### Work to be completed
For the material below, return exactly the lines starting at the line containing "Who is online (65, 766)" and ending at the line containing "CeleritasPrime", both ends included, and no others.

### Dataset content

=== Section Start ===

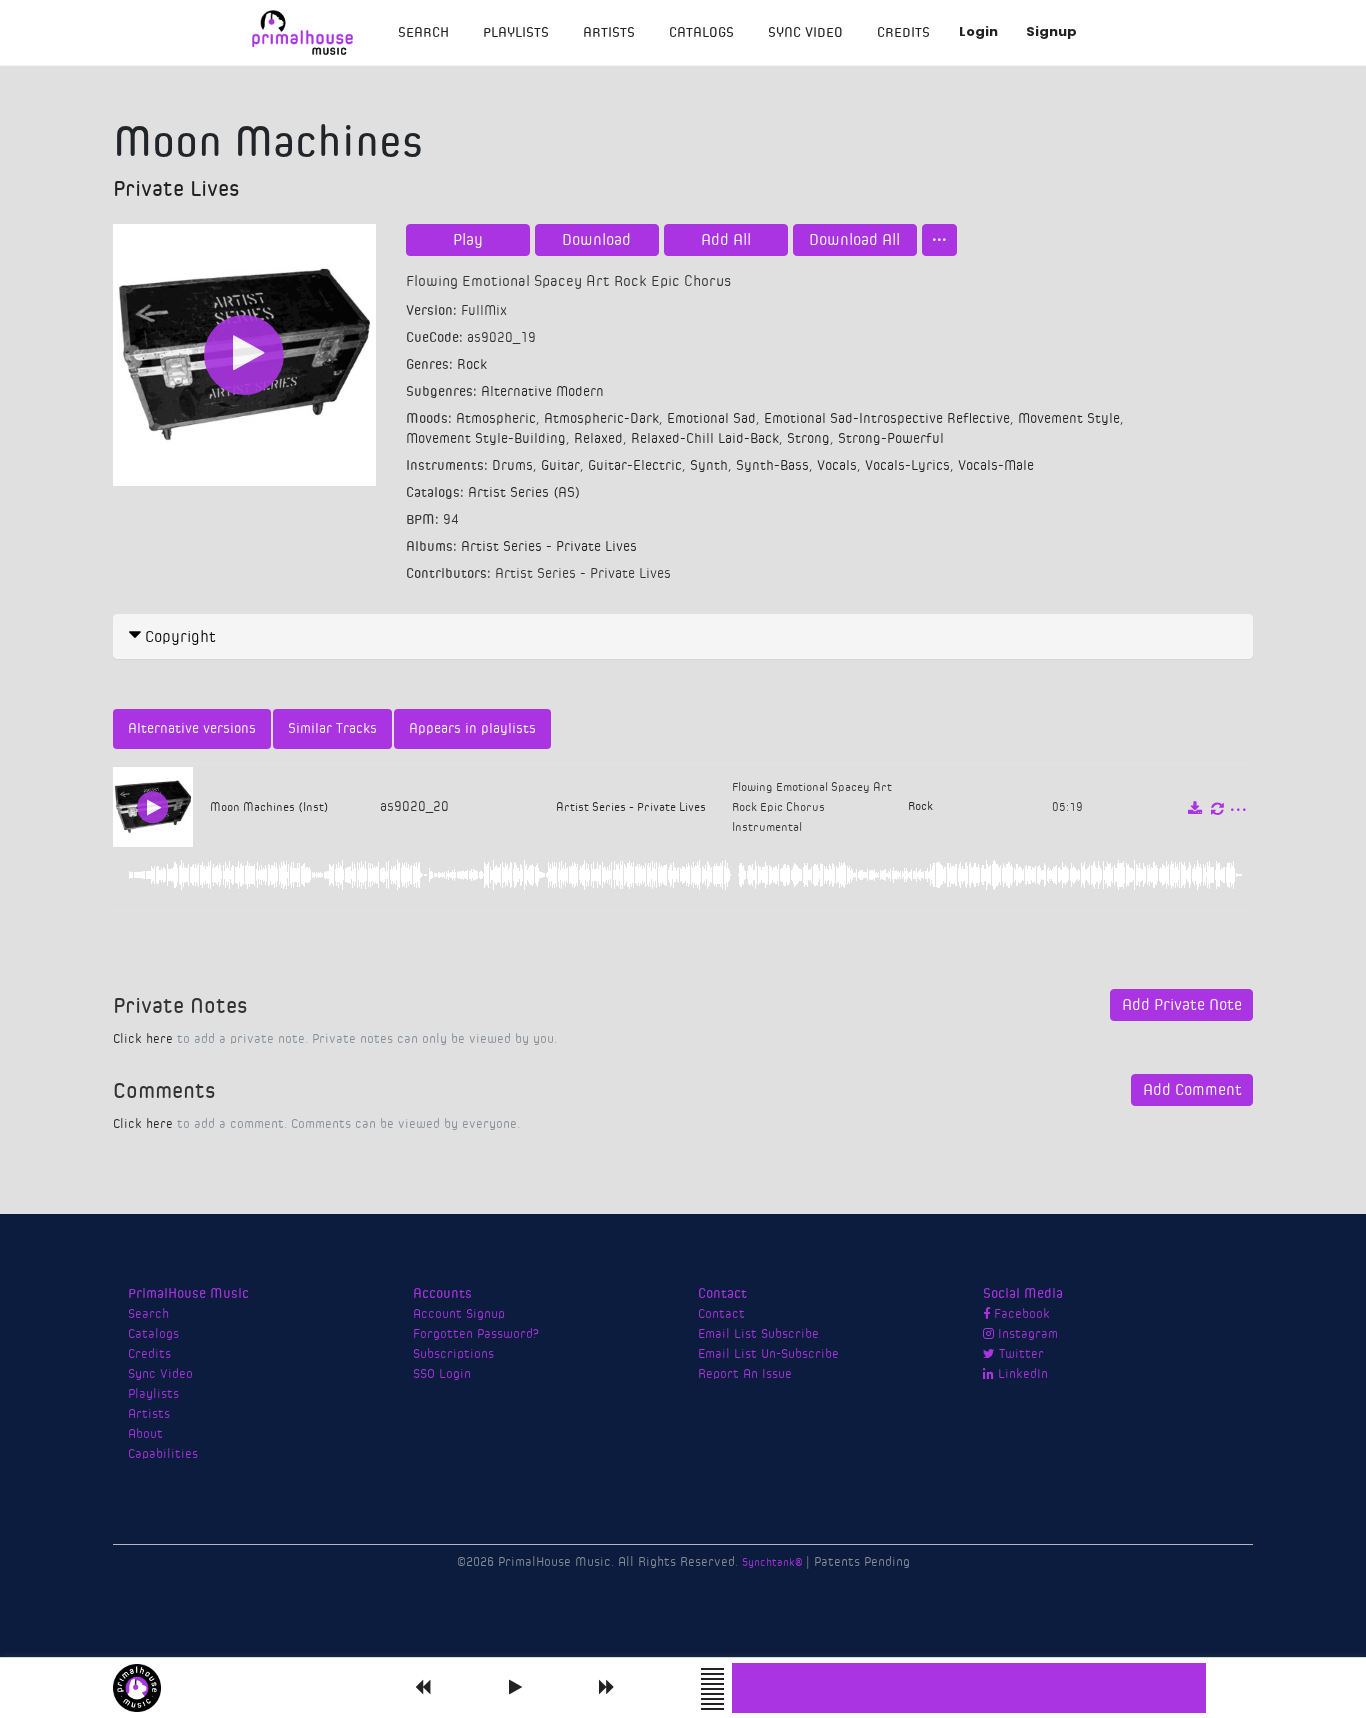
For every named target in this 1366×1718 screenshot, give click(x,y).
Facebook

=== Section End ===
=== Section Start ===

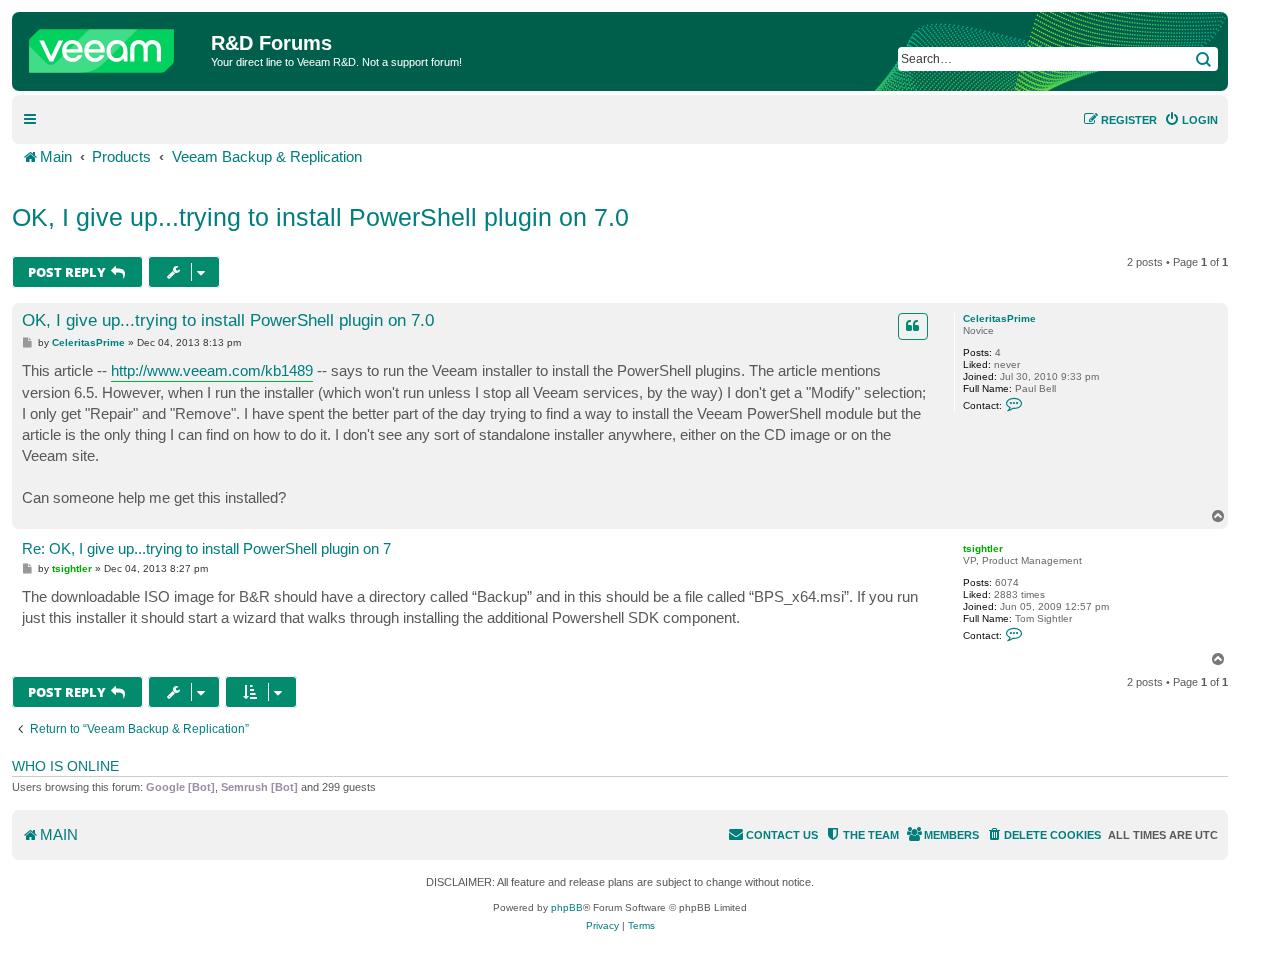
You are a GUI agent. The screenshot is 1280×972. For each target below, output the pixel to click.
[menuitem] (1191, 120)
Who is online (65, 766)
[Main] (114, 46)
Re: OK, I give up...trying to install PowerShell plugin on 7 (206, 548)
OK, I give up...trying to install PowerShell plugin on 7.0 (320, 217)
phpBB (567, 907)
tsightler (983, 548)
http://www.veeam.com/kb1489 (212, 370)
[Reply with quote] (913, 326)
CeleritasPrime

=== Section End ===

### Answer for this exercise
Who is online (65, 766)
[Main] (114, 46)
Re: OK, I give up...trying to install PowerShell plugin on 7 (206, 548)
OK, I give up...trying to install PowerShell plugin on 7.0 (320, 217)
phpBB (567, 907)
tsightler (983, 548)
http://www.veeam.com/kb1489 (212, 370)
[Reply with quote] (913, 326)
CeleritasPrime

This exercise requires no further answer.